En el tercer disco de Terrestre, el trío madrileño despliega un paisaje sonoro instrumental que se mueve entre lo plácido y lo abrupto, lo etéreo y lo contundente, lo continuo y lo sincopado, enmarcado en una atmósfera general bastante inquietante y algo oscura.
Profundizando en el equilibrio de influencias entre postrock, postmetal, stoner e incluso doom, las canciones fueron escritas tras el cambio de formación que llevó Carlos Prieto a la batería en 2020. Maere, el tema que da nombre al disco, fue escrito hace mucho tiempo durante un breve paso con Andreu Bozada al frente de las baquetas, y ha sido recuperado y reacomodado a la nueva formación.

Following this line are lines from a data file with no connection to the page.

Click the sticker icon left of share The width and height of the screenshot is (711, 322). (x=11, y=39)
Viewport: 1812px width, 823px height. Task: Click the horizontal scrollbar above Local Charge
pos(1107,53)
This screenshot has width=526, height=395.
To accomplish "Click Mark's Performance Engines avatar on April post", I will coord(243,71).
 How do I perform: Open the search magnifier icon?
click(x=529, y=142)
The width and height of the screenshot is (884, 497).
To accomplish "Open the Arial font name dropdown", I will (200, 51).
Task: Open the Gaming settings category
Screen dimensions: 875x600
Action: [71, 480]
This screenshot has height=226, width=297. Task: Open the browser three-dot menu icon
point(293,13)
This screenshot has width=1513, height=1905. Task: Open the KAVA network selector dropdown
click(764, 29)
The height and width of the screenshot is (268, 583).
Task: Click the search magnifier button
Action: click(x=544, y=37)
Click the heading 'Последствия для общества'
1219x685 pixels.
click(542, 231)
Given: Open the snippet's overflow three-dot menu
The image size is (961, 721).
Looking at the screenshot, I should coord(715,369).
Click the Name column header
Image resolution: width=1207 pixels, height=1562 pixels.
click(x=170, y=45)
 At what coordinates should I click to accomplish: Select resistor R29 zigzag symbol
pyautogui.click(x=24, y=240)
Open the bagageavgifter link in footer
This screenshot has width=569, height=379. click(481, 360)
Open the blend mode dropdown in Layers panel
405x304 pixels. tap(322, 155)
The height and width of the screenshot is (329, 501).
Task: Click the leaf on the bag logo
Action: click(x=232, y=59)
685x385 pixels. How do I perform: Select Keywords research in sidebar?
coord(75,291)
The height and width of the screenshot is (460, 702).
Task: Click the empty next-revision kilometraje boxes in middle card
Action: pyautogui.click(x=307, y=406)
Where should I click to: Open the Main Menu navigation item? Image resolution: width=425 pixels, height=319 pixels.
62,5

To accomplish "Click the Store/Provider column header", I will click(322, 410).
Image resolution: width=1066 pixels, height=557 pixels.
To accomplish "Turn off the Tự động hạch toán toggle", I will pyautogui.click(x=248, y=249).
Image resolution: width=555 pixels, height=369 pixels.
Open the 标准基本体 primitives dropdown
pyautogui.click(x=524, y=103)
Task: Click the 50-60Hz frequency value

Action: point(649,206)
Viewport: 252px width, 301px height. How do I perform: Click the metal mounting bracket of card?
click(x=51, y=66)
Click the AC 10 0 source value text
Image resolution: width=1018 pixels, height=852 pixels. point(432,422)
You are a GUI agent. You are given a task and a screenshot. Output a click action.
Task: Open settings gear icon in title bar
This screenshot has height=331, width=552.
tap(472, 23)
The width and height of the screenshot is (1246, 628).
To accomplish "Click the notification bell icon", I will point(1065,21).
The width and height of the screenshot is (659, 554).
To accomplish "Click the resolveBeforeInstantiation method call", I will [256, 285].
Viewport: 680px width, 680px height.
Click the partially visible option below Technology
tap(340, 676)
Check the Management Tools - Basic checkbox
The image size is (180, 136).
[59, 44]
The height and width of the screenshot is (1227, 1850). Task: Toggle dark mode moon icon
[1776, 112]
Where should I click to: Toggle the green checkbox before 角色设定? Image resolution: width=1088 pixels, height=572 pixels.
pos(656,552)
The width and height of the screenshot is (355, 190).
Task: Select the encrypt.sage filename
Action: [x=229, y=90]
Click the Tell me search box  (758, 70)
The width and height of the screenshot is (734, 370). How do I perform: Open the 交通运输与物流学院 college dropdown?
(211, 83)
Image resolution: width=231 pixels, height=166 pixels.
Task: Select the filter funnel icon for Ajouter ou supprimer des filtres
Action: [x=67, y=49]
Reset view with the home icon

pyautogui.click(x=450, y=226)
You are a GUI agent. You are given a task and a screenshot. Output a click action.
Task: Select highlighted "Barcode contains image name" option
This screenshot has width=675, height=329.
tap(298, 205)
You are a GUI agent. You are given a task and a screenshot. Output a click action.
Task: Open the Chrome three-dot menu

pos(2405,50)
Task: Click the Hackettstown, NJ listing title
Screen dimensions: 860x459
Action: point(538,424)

El nombre proviene de Mare (Maere en inglés antiguo), una especie de demonio o criatura nocturna que presiona tu pecho mientras duermes, provocando pesadillas y que toma diferentes formas en diferentes folclores, como el germánico y el eslavo.
Simboliza los tiempos oscuros que vivimos, en un mundo que comienza a ver sus peores pesadillas hacerse realidad en forma de distopía, acechado por nuevas amenazas climáticas, represivas, bélicas, genocidas, pandémicas, todas ellas atravesadas por la codicia, el individualismo. , ecpatía y resucitar viejos fantasmas que se creían superados.